Zacznę od małej dokumentacji.
Pełna rozpiska bezpieczników jest m.in. tu
Obrazek skrzynki jest poniżej

http://www.autogenius.info/wp-content/uploads/2016/01/Opel-zafira-c-tourer-bezpieczniki-bagaznik.jpg

 

Numer Obwód
1 Moduł sterujący przyczepy
2 Wtyk przyczepy
3 Układ ułatwiający parkowanie
4
5
6
7 Fotel przedni
8 Autoalarmu
9
10
11 Moduł przyczepy, złącze przyczepy
12
13 Wtyk przyczepy
14
15 Składanie lusterek, czujnik deszczu, funkcja doświetlania światłami drogowymi
16 Lusterko wewnętrzne
17 Gniazdko zasilania
18
19 Podgrzewanie kierownicy
20 Roleta przeciwsłoneczna
21 Ogrzewanie fotela (ten wykorzystałem)
22
23
24
25 Adaptacyjny układ automatycznej kontroli prędkości, system monitorowania martwego pola w lusterkach
26
27
28
29
30
31 Wzmacniacz audio, tuba niskotonowa
32 Układ kontroli amortyzatorów, system ostrzegania o opuszczeniu pasa ruchu

Z wtyczki wyprowadziłem kilka dodatkowych linii, dwie na potrzeby układu, reszta to dodatkowe plusy, które mogą się przydać na niezależnych bezpiecznikach. Moja główna linia to linia zabezpieczona 25A bezpiecznikiem (górny biały na poniższej fotce)

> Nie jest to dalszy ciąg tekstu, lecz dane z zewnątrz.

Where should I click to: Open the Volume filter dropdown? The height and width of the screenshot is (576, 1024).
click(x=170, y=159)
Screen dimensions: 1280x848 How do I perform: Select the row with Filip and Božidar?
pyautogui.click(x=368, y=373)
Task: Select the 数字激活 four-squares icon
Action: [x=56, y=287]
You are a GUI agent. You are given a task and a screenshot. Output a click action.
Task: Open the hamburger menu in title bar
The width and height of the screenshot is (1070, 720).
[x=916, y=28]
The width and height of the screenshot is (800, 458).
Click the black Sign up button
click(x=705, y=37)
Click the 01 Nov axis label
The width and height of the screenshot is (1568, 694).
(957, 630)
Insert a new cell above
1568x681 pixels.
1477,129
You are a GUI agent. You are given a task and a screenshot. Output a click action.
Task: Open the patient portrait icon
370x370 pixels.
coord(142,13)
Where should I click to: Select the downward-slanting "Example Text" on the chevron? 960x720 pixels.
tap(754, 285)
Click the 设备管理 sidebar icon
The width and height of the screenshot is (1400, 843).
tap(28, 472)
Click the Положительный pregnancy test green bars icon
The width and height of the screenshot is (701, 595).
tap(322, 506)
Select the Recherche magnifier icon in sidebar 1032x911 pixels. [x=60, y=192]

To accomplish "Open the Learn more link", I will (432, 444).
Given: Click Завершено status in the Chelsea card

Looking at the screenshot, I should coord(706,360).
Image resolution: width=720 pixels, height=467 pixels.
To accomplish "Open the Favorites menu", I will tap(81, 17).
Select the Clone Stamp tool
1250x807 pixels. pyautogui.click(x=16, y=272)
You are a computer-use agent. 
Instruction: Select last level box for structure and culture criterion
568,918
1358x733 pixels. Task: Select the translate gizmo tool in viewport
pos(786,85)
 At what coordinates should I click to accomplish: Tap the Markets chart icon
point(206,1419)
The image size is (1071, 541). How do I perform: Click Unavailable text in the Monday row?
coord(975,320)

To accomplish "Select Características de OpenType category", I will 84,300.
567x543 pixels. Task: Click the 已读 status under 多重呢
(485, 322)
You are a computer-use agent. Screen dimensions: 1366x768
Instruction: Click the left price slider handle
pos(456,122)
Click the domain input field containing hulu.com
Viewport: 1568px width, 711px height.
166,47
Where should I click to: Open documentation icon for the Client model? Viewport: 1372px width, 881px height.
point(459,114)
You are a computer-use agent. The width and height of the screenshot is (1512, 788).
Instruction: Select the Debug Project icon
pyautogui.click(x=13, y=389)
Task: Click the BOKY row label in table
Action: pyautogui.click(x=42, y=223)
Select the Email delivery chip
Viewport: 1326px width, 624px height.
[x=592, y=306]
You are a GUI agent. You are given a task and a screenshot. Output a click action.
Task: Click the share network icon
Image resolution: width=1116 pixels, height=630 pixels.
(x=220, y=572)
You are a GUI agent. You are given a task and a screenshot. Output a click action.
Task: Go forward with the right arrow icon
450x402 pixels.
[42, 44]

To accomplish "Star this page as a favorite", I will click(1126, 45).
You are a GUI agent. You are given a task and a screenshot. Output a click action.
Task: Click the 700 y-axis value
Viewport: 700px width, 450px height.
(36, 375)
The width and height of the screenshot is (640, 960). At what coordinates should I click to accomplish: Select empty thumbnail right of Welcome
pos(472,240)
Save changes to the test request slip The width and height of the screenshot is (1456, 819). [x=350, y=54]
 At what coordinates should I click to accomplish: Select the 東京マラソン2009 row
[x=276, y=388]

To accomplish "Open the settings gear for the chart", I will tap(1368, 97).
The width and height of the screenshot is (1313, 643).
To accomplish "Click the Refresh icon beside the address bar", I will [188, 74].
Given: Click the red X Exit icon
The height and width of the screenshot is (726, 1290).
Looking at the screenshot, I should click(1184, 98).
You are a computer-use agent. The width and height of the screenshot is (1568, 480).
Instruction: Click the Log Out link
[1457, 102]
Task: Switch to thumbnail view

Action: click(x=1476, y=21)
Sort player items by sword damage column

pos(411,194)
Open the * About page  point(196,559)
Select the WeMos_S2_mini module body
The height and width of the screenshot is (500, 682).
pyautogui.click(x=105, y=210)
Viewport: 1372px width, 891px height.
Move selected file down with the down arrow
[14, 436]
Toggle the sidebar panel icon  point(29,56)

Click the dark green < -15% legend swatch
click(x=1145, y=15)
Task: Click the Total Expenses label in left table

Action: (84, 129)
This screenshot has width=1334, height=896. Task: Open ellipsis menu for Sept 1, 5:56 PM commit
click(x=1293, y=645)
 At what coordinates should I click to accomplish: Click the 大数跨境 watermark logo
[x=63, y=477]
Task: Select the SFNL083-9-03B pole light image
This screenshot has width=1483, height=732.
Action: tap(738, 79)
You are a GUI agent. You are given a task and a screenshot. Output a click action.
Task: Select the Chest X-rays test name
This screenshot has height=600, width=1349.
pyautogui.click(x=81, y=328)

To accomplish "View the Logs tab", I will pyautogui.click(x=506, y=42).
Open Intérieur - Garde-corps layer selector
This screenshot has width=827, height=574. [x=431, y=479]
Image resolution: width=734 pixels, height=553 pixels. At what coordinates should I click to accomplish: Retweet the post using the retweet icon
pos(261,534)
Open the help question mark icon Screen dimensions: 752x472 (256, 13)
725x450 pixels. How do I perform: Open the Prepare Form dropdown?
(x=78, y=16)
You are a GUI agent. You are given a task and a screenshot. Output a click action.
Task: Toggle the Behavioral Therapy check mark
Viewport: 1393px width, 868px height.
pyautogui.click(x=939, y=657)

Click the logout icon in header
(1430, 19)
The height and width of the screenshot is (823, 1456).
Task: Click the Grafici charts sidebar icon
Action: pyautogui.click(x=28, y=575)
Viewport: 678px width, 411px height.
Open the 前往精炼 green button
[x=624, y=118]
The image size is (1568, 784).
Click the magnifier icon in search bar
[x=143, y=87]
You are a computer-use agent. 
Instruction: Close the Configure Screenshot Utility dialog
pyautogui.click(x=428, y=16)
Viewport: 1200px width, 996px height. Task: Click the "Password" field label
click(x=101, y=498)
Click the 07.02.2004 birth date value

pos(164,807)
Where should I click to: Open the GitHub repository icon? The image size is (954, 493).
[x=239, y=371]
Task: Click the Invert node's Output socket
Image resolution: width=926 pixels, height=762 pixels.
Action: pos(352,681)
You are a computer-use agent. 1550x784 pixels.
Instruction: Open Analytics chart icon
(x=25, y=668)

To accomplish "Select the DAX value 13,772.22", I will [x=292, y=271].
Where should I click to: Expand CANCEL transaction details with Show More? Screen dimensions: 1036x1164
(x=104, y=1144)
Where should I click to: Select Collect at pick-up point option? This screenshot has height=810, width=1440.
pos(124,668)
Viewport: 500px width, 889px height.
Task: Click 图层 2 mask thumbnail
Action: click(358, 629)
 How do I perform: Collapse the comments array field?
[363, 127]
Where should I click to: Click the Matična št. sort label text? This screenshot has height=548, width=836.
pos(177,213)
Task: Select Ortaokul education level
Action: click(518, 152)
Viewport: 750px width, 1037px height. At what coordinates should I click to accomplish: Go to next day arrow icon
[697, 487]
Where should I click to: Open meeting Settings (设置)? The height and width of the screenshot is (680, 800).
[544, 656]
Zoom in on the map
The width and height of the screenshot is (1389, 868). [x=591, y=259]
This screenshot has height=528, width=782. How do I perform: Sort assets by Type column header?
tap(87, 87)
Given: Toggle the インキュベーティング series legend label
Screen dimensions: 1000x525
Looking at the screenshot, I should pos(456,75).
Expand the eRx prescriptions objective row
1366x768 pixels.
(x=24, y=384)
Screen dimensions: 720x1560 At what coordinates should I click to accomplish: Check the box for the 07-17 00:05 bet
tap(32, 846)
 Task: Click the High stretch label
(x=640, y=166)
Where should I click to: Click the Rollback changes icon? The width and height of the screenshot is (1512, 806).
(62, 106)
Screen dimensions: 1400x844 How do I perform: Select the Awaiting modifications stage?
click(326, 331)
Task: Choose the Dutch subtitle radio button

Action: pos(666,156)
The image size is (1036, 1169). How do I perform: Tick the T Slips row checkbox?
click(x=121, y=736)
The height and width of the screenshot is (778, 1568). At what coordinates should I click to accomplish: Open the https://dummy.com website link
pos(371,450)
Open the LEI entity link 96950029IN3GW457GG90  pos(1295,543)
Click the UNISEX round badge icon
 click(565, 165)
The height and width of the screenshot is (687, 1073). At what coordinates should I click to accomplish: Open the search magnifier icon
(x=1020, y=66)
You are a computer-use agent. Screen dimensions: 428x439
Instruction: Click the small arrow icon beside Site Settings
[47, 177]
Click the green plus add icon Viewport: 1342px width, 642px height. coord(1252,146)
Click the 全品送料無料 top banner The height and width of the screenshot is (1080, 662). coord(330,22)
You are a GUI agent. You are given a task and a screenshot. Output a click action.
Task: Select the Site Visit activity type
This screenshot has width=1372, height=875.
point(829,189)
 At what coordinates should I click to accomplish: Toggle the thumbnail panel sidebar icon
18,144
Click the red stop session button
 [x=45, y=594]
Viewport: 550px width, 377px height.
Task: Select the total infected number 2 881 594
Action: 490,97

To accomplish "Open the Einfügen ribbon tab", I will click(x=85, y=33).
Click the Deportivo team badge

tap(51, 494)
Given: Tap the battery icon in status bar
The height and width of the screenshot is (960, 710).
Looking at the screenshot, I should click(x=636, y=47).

Druga linia to napięcie 12V pojawiające się po włączeniu silnika.
Niżej masa układu, podłączona dość grubym przewodem do masy karoserii (jest za/pod skrzynką bezpiecznikową na nadkolu)

Cały układ robi dość proste rzeczy, jednak troszkę czasu poświeciłem na sprawdzenie wszystkich warunków pracy obwodów, w samochodzie to jednak działa troszkę inaczej niż na stole. Było kilka poprawek po paru błędnych założeniach, finalnie układ wystąpi w wersji trzeciej – docelowej. Jeszcze na płytce doświadczalnej. Finalny projekt się robi – będzie niewiele się różnił od obecnej formy.
Schemat pojawi się jak tylko skończę go robić w ładniejszej formie.
Układ zmontowany i działający – wygląda tak.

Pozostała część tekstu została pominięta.